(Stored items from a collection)
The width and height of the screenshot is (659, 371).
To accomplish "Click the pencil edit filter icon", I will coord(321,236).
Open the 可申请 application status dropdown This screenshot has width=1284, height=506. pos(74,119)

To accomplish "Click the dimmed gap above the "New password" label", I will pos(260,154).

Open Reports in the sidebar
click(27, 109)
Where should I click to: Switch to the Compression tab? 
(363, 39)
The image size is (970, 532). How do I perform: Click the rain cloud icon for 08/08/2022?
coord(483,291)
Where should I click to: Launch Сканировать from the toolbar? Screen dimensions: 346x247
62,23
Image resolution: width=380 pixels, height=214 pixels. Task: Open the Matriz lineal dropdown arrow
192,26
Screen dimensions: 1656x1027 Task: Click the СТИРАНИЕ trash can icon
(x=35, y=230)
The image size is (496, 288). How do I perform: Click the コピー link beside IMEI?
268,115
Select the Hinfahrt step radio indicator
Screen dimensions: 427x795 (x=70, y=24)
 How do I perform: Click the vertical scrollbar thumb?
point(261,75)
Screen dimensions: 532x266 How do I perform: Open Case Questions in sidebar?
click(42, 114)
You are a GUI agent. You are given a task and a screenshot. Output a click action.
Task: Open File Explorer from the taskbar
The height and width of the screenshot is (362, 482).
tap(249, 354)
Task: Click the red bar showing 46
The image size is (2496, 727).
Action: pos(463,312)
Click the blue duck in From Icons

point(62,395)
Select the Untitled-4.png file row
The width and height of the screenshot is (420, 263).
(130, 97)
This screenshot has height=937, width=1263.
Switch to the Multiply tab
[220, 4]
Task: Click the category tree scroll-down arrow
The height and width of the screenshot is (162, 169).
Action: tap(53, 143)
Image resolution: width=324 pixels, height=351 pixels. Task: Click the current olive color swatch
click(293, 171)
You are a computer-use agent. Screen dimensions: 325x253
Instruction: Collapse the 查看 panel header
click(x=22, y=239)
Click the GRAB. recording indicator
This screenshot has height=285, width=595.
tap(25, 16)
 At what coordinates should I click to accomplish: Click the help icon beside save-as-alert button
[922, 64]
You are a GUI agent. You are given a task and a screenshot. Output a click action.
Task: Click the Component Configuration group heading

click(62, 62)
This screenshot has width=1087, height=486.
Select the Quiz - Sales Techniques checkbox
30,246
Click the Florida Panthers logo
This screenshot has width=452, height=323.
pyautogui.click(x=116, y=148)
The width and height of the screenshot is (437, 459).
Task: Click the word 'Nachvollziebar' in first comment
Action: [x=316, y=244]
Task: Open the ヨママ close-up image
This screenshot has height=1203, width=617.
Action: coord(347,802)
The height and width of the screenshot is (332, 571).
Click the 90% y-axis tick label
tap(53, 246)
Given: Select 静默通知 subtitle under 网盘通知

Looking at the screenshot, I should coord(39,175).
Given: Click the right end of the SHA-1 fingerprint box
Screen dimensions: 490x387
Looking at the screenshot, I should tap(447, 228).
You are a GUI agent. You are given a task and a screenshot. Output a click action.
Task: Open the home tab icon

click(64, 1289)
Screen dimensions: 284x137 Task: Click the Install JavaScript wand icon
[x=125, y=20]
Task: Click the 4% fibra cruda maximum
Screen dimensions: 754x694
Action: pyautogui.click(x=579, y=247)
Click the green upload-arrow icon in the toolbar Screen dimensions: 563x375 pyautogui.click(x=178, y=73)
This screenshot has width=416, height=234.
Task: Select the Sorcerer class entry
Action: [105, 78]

What you are asked to do: What is needed is every line from the beginning of the data up to and including the line with "Open the 可申请", given again word for word.

Response to the exercise:
The width and height of the screenshot is (659, 371).
To accomplish "Click the pencil edit filter icon", I will coord(321,236).
Open the 可申请 application status dropdown This screenshot has width=1284, height=506. pos(74,119)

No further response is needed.